Anna Katharina Schwabroh (October 21, 1979 in Hamburg) is a German actress.

Life
Anna Katharina Schwabroh was born in 1979 in Hamburg. Her love for the theater began with visits to the Thalia Theater Hamburg. When she was 11 years old, she saw Robert Wilson's The Black Rider and later Time Rocker and Alice. These productions impressed Schwabroh deeply and she wanted to know theater. She won insights behind the stage, she completed internships by the Thalia Theater. She felt the urge to act on stage. Her first stage experience she gained before studying acting as lead singer of the band from Hamburg Alto.

From 2002 to 2006, she completed her acting studies at the University of the Arts Bern. She received her diploma. Engagements have taken her to the Schauspielhaus Zurich to the Lucerne Theater and the Theater Fabrik Hamburg.

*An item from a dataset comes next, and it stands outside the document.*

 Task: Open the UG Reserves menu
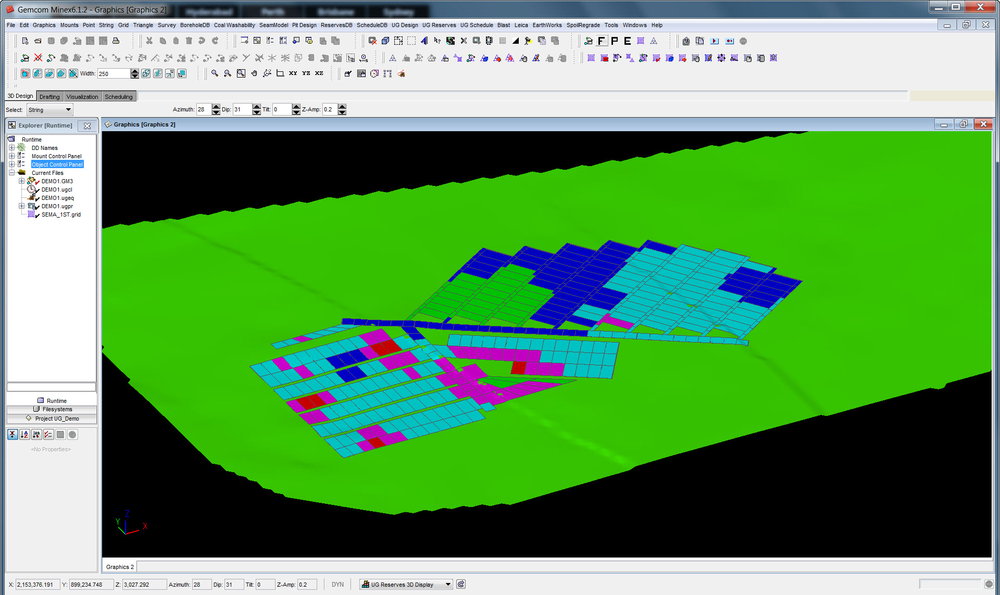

She appeared in television productions, including the crime scene and Hamburg Dockland. In the Swiss film Cargo Schwabroh played the main role. In summer 2009, she played Clara in the operetta The White Horse Inn on the floating stage Kreuzlingen. In the summer of 2010, she performed at the Berliner Ensemble in the musical The Island Comedy.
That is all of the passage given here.